Incidentally, the Afghan minister’s itinerary included a visit to the northern Indian state of Jammu and Kashmir, where Indian troops are fighting an insurgency which India believes is fuelled from across its western border. And all this comes amidst reports that the Afghan administration believes that the faster it builds its own national armed forces, the sooner NATO-led ISAF will be able to begin withdrawing its soldiers.
An Indian IL-76 transport plane flew to Kabul in the first week of July to retrieve the bodies of the four diplomats killed in the Indian embassy bombing amidst reports of the slain defence attache’s growing linkages with senior officers in the Afghan national army. He even accompanied the Afghan defence minister on his trip to India and was playing a key role in India’s military and logistical help to Afghanistan in countering prospects of Pakistan regaining influence there through a resurgent ‘Taliban-al Qaida-ISI’ nexus.
India has some army officers in Afghanistan to teach basic military field-craft and English skills to the Afghan army. Several military doctors have already been assisting at hospitals in and around Kandahar. But it is because of the increased use of IED in blasts and suicide bombings, as opposed to the earlier face-to-face confrontations, that Kabul is interested in sending its officers for specialised training to various defence institutes in India. Was the defence attaché then the direct target of the attack? Speculations are rife given the nature of the allegations.
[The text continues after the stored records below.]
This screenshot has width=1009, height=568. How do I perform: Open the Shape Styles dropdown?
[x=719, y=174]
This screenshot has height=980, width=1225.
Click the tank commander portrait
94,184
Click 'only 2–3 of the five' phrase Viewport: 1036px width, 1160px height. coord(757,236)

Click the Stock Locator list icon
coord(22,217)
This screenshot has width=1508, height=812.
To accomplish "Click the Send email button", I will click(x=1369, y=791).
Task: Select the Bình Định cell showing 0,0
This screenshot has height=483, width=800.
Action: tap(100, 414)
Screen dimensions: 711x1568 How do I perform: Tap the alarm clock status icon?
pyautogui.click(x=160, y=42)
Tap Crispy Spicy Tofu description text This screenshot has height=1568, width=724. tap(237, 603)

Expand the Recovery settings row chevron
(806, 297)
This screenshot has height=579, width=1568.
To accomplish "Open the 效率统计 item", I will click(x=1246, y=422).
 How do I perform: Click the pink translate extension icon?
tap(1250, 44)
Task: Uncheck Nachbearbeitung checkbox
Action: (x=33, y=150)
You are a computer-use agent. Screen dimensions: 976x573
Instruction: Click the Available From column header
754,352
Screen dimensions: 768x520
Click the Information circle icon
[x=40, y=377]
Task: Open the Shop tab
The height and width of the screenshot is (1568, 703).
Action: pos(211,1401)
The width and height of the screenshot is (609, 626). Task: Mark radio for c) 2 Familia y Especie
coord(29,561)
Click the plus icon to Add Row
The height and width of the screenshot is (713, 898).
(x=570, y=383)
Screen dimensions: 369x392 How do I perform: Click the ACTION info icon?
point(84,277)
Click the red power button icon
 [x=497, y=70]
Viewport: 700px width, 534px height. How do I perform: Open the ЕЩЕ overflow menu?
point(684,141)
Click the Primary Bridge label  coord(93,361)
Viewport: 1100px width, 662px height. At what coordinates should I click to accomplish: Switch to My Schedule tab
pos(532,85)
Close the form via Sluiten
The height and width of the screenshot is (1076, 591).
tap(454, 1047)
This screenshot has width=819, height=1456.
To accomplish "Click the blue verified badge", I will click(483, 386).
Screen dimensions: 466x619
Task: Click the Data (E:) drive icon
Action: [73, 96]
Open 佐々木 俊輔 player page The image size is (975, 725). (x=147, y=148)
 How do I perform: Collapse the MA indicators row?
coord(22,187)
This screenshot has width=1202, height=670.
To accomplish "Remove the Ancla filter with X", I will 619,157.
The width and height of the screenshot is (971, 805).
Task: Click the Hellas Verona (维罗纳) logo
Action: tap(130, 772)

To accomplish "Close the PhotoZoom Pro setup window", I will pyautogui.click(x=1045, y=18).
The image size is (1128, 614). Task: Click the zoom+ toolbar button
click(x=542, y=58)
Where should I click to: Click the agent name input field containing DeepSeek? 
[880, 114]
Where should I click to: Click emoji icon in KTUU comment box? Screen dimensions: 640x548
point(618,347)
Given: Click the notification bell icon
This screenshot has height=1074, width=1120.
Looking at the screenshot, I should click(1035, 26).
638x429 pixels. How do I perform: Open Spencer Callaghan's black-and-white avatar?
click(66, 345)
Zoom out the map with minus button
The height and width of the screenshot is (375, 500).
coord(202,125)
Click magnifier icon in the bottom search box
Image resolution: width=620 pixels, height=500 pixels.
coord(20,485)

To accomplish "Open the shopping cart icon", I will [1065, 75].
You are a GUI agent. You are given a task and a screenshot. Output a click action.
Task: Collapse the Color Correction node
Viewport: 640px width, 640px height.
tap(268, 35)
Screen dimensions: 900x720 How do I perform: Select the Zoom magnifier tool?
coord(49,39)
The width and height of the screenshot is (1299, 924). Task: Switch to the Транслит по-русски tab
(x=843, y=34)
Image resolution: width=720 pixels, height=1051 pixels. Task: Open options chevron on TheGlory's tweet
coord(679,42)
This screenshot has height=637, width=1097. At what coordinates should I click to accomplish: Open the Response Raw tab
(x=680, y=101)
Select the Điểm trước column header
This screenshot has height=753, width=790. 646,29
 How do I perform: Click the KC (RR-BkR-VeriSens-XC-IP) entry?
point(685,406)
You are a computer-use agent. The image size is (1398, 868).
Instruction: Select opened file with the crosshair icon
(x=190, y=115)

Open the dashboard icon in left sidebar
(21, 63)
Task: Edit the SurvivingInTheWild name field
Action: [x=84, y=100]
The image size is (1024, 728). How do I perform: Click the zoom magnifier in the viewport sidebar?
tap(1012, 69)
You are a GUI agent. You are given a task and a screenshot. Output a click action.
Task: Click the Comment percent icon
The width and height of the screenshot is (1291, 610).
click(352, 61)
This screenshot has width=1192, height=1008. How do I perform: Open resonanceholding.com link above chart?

Pakistan has constantly accused the Indian intelligence of mounting attacks into Baluchistan from inside Afghanistan, a charge denied by both Indian and Afghan authorities. The hot and cold relations between the two countries are evident in that while Pakistan allows the transit of Afghan goods through its territory for Indian markets it does not allow a reverse transit of Indian goods to Afghanistan.
As expected the bombing has already had regional ramifications. That relations between Indian and Pakistan have reached yet another wall was obvious in India pulling out of the Indo-Pak bilateral talks of their investigating agencies, the Indian Central Bureau of Investigation (CBI) and the Federal Investigation Agency (FIA) of Pakistan meant to combat crime, human trafficking, drug abuse and stepping up cooperation among police forces of SAARC countries.
But for the Afghans the more serious issue is bound to be whether Afghanistan is yet again going to find itself at the vortex of regional politicking; and are its national interests going to be determined by relations between the perennial sub-continental rivals, India and Pakistan.